Issue
For example, I want to create a type that make some like below.
class C1 {}
type TGenericType<T> = typeof T;
let test: TGeneticType<C1>; //=> typeof C1
I don't want to have to pass a typeof
explicitly as a generic, like below
let test: TGeneticType<typeof C1>
Solution
There's no way to re-implement or wrap the TypeScript typeof
operator as a generic type.
The TypeScript typeof
operator takes a value such as a variable or property as an argument, and evaluates to the TypeScript type of that value. If you write typeof C1
, then C1
is interpreted as the value named C1
, which is the constructor of the C1
class.
But generic type parameters, like the T
in the TGenericType<T>
type alias, represent types and not values. So typeof T
does not make sense because T
is itself a type. Hence the compiler error:
type TGenericType<T> = typeof T; // error!
// -------------------------> ~
// 'T' only refers to a type, but is being used as a value here.

DATA EXCERPTS ->

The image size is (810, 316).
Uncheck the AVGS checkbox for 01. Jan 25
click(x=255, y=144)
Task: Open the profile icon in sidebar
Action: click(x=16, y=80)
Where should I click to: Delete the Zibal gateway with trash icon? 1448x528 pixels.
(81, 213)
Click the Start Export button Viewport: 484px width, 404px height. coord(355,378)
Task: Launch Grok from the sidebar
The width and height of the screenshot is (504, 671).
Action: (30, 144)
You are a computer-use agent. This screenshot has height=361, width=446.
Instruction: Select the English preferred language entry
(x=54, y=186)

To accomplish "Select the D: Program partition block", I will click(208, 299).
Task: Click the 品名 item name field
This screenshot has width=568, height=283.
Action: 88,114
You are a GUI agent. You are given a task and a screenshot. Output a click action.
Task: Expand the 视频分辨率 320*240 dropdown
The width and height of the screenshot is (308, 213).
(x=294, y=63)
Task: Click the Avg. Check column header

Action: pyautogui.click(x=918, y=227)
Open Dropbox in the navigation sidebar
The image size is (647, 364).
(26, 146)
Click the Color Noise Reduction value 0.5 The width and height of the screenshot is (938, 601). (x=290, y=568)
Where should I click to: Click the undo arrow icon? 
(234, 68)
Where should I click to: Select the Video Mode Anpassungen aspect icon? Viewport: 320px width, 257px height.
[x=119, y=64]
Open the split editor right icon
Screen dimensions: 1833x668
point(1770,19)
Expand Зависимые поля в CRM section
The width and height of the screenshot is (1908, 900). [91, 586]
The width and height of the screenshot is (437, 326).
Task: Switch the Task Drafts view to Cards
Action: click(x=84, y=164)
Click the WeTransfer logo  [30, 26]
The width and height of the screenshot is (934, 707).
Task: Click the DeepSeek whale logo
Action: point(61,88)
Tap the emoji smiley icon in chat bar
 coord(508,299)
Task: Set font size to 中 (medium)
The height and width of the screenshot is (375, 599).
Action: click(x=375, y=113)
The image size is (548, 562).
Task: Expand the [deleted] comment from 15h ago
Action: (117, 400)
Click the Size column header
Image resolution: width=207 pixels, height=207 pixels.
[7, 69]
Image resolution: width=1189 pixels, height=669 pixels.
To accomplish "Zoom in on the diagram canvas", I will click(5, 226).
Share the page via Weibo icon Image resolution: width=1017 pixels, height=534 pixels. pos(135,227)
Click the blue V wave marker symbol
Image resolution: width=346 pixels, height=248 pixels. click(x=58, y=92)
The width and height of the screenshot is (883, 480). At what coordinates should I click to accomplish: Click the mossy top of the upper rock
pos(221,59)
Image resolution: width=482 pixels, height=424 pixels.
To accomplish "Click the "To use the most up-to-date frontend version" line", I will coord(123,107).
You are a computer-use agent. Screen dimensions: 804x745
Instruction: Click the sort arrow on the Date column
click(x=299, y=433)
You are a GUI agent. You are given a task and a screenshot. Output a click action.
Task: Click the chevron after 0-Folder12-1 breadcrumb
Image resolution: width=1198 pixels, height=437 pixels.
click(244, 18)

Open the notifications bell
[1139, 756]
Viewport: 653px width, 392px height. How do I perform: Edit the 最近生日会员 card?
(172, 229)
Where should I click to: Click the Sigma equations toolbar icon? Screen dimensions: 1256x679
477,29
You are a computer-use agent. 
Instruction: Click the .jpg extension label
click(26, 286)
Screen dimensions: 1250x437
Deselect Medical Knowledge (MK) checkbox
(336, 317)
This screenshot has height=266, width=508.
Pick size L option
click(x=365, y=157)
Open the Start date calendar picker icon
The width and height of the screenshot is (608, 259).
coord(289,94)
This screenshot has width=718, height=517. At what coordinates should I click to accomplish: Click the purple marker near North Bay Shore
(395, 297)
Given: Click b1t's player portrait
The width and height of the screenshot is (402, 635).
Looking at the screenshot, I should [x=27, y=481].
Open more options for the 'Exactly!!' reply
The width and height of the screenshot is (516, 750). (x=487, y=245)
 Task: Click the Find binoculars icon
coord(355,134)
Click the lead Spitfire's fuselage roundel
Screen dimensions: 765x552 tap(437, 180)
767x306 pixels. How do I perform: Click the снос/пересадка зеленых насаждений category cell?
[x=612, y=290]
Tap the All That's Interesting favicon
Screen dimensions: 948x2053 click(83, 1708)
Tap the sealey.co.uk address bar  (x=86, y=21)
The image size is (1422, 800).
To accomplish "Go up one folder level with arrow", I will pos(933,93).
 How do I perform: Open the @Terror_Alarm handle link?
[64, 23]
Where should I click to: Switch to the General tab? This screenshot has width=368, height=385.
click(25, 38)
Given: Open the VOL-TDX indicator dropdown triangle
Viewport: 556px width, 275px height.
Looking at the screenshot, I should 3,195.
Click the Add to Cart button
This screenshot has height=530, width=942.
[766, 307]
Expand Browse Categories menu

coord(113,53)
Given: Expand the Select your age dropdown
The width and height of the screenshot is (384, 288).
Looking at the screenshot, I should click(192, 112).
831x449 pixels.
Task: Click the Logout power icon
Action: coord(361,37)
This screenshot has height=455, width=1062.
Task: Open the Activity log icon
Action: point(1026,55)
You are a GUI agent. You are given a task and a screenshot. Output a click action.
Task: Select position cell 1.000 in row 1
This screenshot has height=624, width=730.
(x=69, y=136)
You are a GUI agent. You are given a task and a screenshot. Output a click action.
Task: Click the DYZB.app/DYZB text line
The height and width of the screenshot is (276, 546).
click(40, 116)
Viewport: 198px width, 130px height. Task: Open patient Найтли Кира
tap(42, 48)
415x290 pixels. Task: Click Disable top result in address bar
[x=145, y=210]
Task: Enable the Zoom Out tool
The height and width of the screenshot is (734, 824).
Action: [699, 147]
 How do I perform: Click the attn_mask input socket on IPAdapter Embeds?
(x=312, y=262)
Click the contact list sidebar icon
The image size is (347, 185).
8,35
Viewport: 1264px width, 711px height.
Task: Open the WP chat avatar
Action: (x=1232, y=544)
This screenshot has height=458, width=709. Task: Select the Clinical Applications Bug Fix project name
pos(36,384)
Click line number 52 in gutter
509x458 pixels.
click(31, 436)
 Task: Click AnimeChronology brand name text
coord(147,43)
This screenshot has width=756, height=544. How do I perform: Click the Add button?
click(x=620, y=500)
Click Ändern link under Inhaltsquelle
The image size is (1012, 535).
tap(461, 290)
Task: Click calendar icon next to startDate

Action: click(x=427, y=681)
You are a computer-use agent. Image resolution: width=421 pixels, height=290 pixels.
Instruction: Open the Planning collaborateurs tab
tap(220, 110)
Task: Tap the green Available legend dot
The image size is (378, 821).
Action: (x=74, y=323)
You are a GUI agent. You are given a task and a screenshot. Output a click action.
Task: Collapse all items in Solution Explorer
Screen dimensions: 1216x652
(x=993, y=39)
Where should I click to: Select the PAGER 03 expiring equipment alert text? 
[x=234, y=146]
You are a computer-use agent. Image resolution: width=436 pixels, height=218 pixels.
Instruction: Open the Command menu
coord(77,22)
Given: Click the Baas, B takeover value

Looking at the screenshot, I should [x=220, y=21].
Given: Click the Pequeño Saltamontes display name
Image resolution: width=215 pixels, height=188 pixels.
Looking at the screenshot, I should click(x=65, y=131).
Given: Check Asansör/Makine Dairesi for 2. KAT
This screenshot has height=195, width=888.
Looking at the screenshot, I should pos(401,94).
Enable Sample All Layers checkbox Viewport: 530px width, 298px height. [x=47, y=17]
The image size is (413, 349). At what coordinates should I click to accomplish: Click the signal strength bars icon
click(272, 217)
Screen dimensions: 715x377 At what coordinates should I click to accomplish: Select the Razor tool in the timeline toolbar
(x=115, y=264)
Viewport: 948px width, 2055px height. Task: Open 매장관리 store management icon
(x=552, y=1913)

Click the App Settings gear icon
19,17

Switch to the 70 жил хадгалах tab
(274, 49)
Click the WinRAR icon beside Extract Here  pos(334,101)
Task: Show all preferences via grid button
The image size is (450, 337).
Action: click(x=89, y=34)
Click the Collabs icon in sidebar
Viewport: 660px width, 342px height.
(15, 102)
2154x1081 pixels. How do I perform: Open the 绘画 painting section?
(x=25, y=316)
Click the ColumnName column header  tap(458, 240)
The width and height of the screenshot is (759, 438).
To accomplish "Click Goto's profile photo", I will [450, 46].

PROBLEM SET ->
**A.** According to the thread on the TypeScript typeof operator, why can't typeof be applied to the type parameter T in the TGenericType<T> alias? Answer in one to three sentences.
**B.** Answer these questions about the thread on the TypeScript typeof operator, marking each answer to match its question.
(i) What does the asker say they do not want to have to do?
(ii) When you write typeof C1, what is C1 interpreted as?
(iii) What error message does the compiler give for the TGenericType<T> alias?

WRITTEN ANSWERS ->
**A.** The typeof operator takes a value, such as a variable or property, and evaluates to that value's type. A generic type parameter like T represents a type, not a value, so typeof T makes no sense and the compiler reports an error.

**B.**
(i) Pass a typeof explicitly as a generic, as in TGeneticType<typeof C1>.
(ii) The value named C1, which is the constructor of the C1 class.
(iii) 'T' only refers to a type, but is being used as a value here.